Chapter Seven

I found myself “kissing the asphalt” that afternoon. But let’s back up thirty seconds.

“Get out of the taxi with your hands up!” a cop shouted.

To do this I had to lower my left hand below the windowsill. I had seen criminals do this on TV and to me it always looked like they were going for a gun. I wondered what it looked like to cops. Just to make sure it didn’t look like anything, I did it real slow. I don’t know if that’s grammatically correct, but it got the job done. I kept my right hand in the upright position while I eased the door open with my left and proceeded to extricate my body from the driver’s seat—again, real slow.

“Lay face-down on the ground! Hands behind your head!”

Correct grammar was back “in the loop” so I hurriedly complied. I gazed directly at the asphalt. I wanted the police to understand that I was going to fully cooperate, and I did this by lying perfectly still. This was body language for “silence.” I was golden.
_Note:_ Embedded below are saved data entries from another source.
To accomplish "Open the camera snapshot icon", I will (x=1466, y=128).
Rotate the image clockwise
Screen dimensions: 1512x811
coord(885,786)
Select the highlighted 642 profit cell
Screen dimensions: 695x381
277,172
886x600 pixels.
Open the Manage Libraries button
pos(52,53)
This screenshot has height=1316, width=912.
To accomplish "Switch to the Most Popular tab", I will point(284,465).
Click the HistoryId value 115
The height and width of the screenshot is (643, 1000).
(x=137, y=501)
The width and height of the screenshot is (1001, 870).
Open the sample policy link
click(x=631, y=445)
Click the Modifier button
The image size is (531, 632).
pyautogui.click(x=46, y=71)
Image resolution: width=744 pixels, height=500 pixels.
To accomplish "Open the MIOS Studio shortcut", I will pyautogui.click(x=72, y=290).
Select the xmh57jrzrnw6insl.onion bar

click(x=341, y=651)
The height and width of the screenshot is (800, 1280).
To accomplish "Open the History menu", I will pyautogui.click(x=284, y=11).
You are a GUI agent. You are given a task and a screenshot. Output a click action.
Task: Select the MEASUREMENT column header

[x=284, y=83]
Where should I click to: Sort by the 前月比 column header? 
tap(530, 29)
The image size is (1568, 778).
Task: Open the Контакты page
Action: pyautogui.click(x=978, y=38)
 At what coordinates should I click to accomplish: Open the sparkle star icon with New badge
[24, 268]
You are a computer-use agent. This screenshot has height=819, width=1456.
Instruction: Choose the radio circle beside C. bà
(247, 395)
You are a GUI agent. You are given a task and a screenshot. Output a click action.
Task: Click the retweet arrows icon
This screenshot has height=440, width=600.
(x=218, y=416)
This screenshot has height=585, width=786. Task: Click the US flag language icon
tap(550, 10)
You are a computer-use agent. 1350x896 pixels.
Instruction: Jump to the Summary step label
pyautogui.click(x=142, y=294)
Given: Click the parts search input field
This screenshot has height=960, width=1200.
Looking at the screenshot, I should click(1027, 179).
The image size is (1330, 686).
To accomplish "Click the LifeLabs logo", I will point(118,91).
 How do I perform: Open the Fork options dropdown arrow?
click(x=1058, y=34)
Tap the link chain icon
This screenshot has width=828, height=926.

I heard running footsteps, doors opening, puffing and grunting, and low voices. I also heard the clicks and static sounds of police radios. They were talking to headquarters, I assumed. This was one of the few times in my life where I felt it didn’t really matter if I made an erroneous assumption. I idly wondered if police dispatchers ever yelled at newbie cops.

Throughout all this, I kept hearing my dispatcher saying, “One twenty-three, pick up. One twenty-three, pick up.” But after awhile it stopped.

More cop cars arrived. I knew because I peeked.

A finger tapped my shoulder. “Are you the driver of this taxi?”

“Yes, sir.”

“What’s your name?”

“Murph.”

“Full name?”

“Yes.”

“What’s your full name?”

“Oh … Brendan Murphy.”

I tend to forget that. The police never seem to though.

“All right, you can stand up.”

It hurt my knees to kneel on the asphalt before hoisting my beer belly erect. To be honest, I rarely kneel.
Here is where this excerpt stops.